» **WHAT IS BEING ASKED**:
Rewrite everything from the line containing "The image size" down to the end of the records, swapping "Describe" for "Identify" and keeping the rest the same. Leave the pictures out of your answer.

» **INPUT DATA**:
- Opening Delimiter -
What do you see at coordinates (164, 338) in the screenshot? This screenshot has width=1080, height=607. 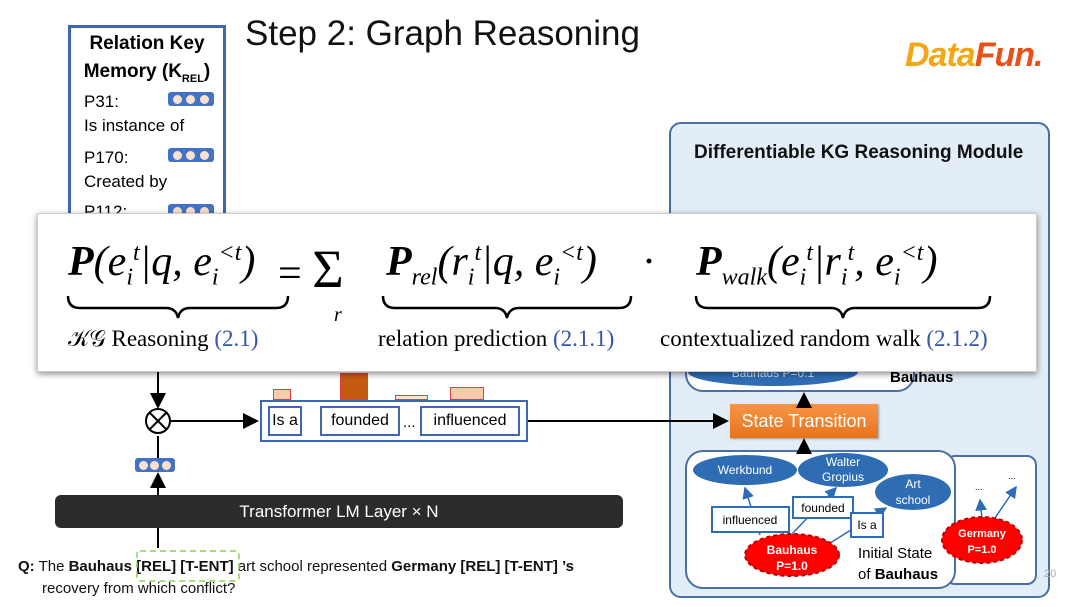 I see `label-kg-reasoning: 𝒦𝒢 Reasoning (2.1)` at bounding box center [164, 338].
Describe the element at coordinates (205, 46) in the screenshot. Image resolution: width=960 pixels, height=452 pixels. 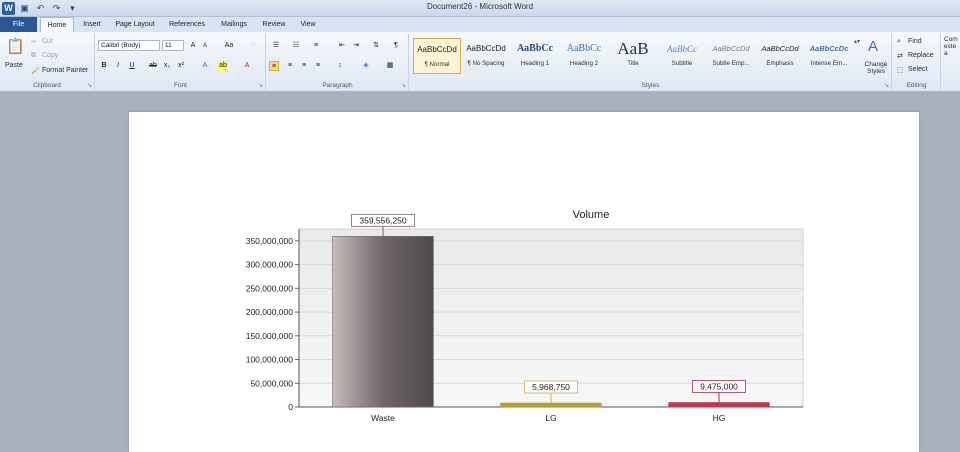
I see `shrink-font-icon: A` at that location.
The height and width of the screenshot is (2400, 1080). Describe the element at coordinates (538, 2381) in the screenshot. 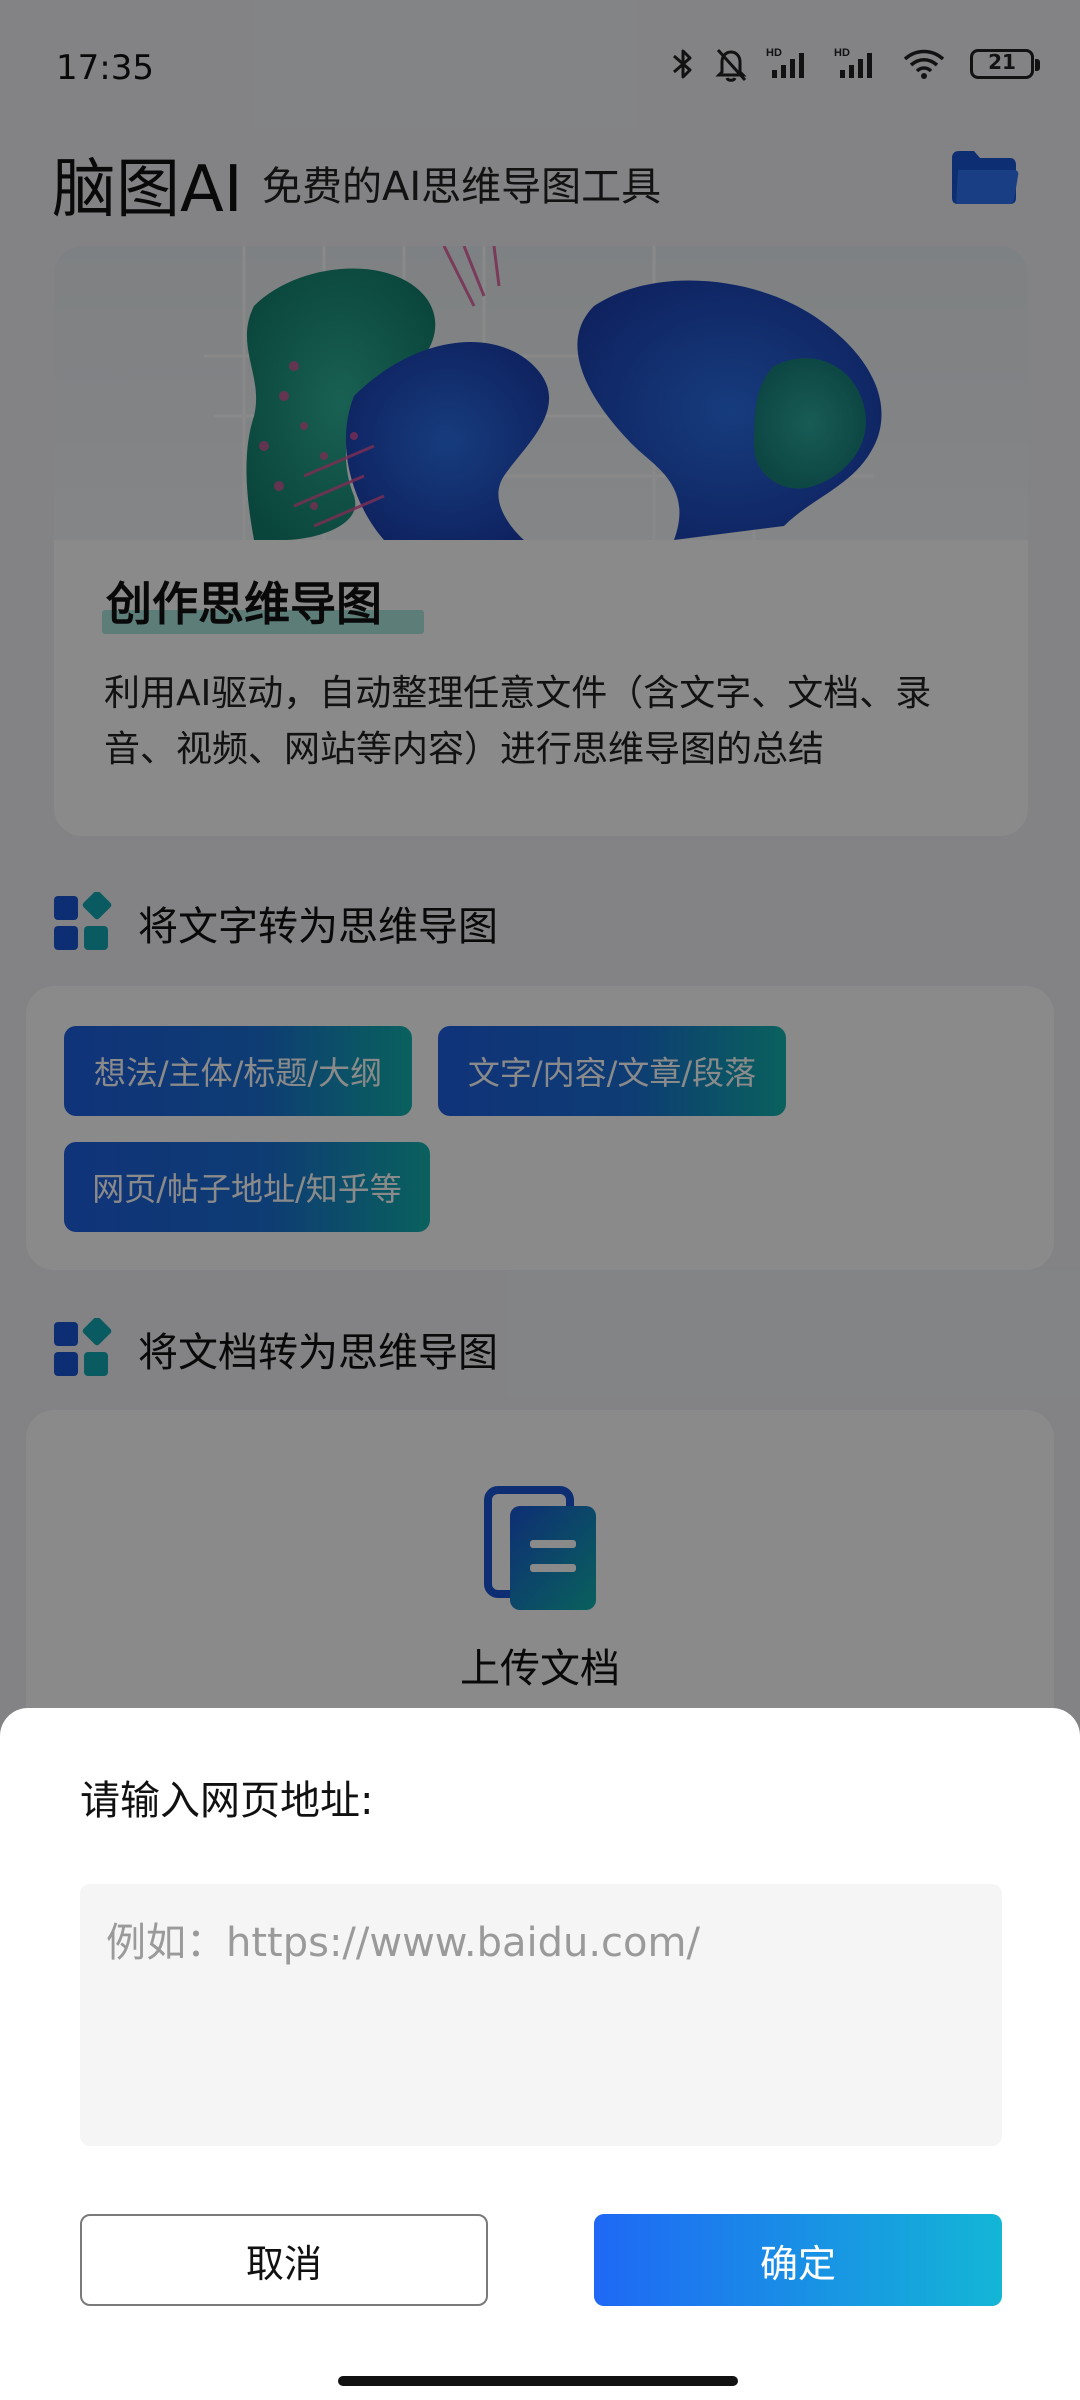

I see `home-indicator` at that location.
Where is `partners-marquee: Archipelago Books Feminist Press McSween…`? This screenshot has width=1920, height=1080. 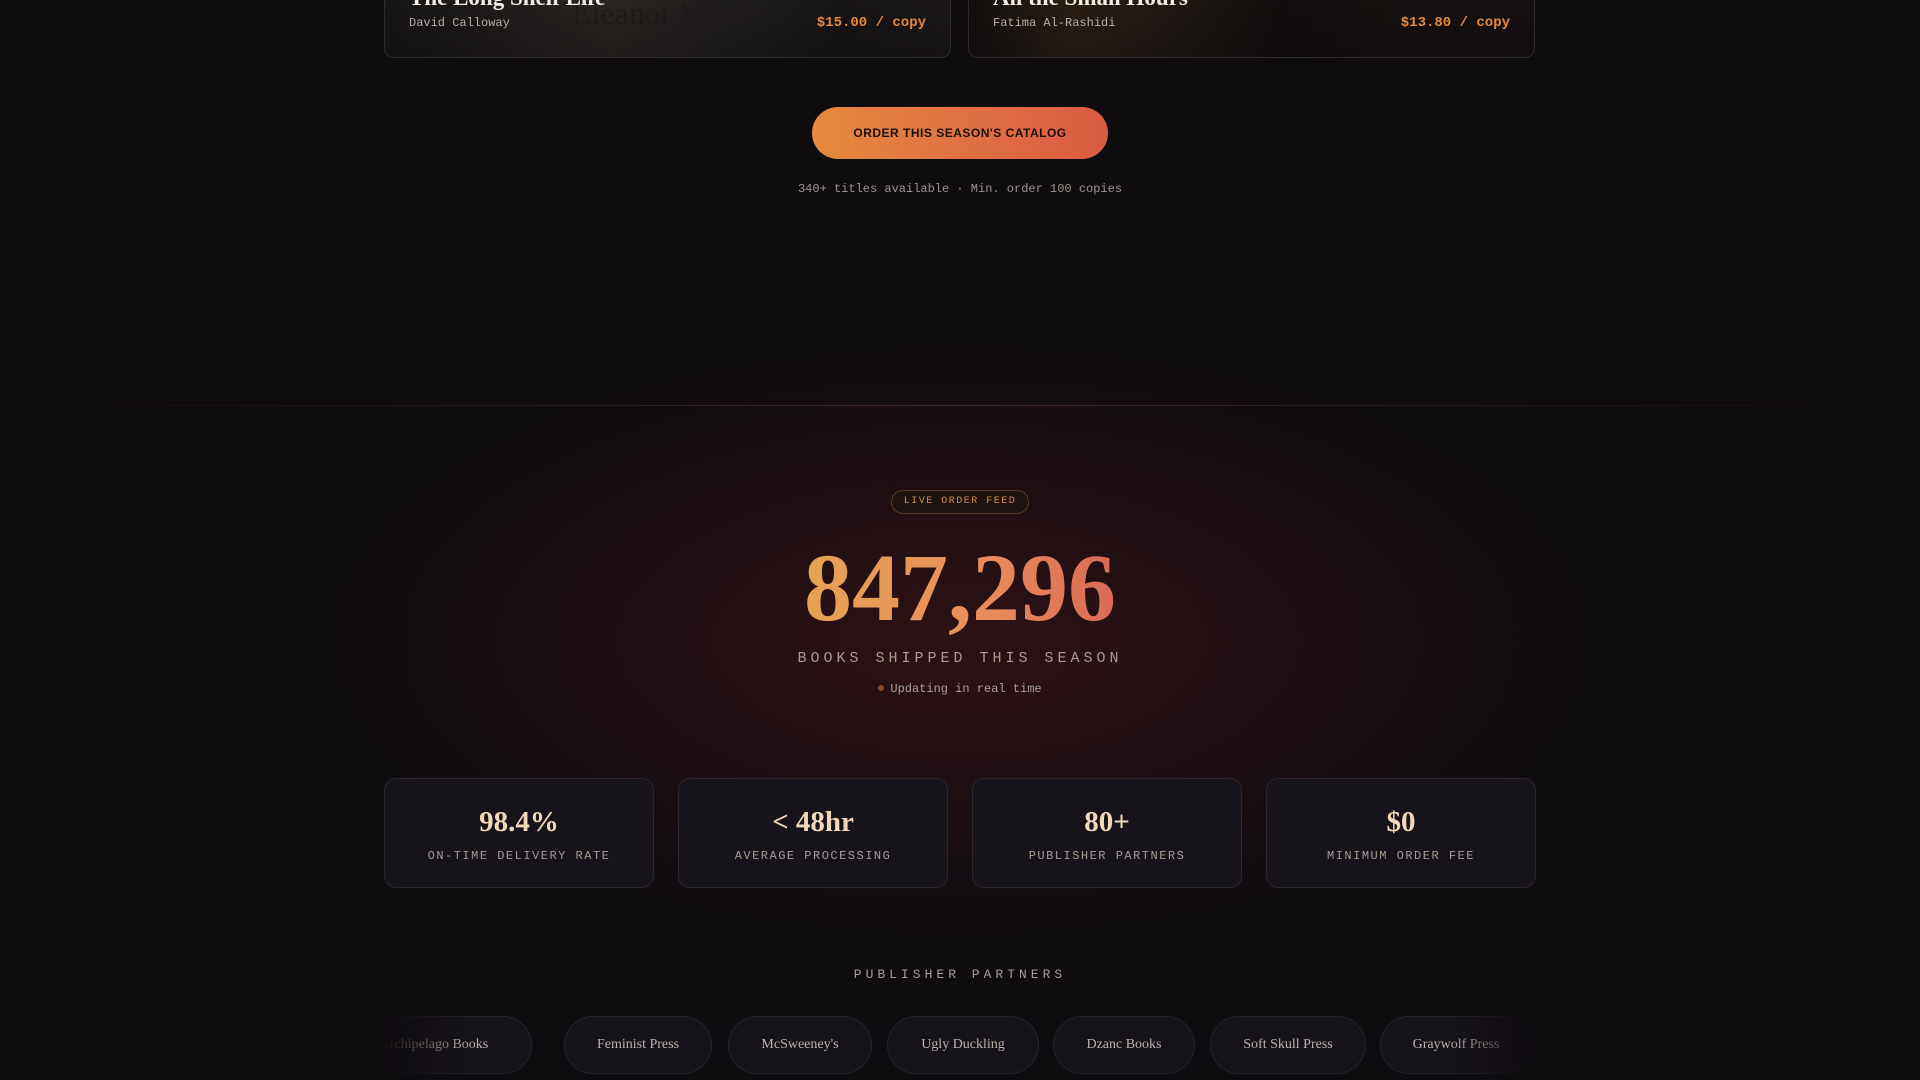 partners-marquee: Archipelago Books Feminist Press McSween… is located at coordinates (960, 1045).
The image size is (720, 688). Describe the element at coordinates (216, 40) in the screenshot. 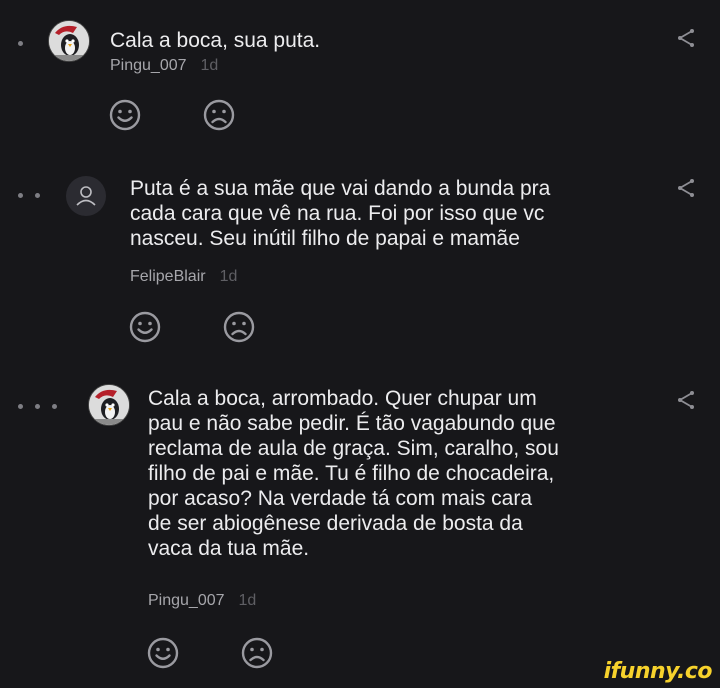

I see `comment-text: Cala a boca, sua puta.` at that location.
- Closing Delimiter -
» **WRITTEN ANSWER**:
The image size is (720, 688). Identify the element at coordinates (216, 40) in the screenshot. 

I see `comment-text: Cala a boca, sua puta.` at that location.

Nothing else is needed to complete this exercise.